### What is needed
In the records below, find the line with "Transport adapté (244, 47)" and the line with "[Lien externe : Youtube] (97, 2508)". Print both exactly, along with every line between them, and no other line.

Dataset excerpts
═══

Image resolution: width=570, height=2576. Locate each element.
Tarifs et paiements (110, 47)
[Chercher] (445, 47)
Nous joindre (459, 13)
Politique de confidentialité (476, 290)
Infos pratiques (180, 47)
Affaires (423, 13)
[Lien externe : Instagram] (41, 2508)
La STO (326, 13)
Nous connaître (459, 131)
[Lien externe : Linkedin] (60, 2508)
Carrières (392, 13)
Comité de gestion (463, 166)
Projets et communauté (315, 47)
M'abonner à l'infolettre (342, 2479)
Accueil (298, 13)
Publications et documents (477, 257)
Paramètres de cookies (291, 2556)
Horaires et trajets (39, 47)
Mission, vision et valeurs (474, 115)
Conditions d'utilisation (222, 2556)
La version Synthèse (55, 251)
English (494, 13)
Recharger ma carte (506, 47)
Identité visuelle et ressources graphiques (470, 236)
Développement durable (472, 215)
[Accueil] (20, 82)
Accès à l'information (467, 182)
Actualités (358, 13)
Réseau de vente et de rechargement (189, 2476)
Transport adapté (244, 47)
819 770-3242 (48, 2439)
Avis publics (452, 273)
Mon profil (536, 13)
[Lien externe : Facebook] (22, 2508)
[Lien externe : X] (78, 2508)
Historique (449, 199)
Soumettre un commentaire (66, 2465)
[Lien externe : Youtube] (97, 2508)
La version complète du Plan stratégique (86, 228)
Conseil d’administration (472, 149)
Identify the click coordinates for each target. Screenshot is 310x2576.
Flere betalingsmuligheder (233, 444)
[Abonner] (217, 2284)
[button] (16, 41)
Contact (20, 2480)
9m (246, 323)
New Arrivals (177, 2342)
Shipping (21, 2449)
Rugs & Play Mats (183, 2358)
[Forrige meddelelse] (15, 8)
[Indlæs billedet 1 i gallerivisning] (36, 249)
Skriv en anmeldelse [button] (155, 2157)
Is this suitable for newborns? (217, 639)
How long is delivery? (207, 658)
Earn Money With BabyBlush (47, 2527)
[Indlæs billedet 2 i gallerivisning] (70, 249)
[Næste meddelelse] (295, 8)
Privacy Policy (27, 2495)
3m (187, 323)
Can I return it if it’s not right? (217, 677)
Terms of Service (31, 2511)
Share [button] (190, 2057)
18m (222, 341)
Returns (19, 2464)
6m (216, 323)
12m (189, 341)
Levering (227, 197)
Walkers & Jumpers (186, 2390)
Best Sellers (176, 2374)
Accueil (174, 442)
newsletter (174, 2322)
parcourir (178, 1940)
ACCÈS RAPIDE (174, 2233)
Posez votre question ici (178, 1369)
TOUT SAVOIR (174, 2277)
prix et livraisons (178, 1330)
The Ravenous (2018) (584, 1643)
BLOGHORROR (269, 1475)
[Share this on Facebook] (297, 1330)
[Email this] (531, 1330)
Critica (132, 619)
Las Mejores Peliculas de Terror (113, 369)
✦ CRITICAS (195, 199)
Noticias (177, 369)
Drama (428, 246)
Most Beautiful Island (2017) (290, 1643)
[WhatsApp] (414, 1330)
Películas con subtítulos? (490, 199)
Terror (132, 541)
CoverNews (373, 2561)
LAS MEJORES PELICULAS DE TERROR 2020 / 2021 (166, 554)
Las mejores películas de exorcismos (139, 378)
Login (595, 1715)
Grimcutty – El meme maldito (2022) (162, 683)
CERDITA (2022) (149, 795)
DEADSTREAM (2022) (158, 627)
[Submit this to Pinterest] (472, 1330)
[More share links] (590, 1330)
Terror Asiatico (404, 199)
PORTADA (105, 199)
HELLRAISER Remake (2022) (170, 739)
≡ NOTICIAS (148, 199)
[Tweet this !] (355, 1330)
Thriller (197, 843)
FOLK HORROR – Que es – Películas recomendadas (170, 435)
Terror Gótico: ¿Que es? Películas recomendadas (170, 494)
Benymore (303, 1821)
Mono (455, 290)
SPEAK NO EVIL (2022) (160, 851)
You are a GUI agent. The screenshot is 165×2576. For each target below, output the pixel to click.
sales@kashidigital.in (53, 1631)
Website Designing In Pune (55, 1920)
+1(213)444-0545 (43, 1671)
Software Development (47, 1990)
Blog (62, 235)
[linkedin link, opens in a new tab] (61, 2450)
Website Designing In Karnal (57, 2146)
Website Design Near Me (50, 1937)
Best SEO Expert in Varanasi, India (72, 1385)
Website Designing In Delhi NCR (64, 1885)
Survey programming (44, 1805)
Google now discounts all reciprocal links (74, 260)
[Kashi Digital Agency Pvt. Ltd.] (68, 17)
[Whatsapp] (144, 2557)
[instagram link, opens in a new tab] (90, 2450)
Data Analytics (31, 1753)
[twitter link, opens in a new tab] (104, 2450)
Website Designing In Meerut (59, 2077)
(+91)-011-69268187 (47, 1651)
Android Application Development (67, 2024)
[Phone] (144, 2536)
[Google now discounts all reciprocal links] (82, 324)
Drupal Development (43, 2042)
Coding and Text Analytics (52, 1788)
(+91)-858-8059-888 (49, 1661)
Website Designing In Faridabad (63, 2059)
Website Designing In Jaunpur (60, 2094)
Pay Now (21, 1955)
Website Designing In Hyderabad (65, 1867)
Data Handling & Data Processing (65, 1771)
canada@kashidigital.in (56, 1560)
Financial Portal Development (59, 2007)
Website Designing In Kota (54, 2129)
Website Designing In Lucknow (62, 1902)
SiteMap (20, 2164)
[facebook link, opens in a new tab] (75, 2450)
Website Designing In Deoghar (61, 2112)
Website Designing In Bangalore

═══

### Output
Transport adapté (244, 47)
819 770-3242 (48, 2439)
Avis publics (452, 273)
Mon profil (536, 13)
[Lien externe : Facebook] (22, 2508)
[Lien externe : X] (78, 2508)
Historique (449, 199)
Soumettre un commentaire (66, 2465)
[Lien externe : Youtube] (97, 2508)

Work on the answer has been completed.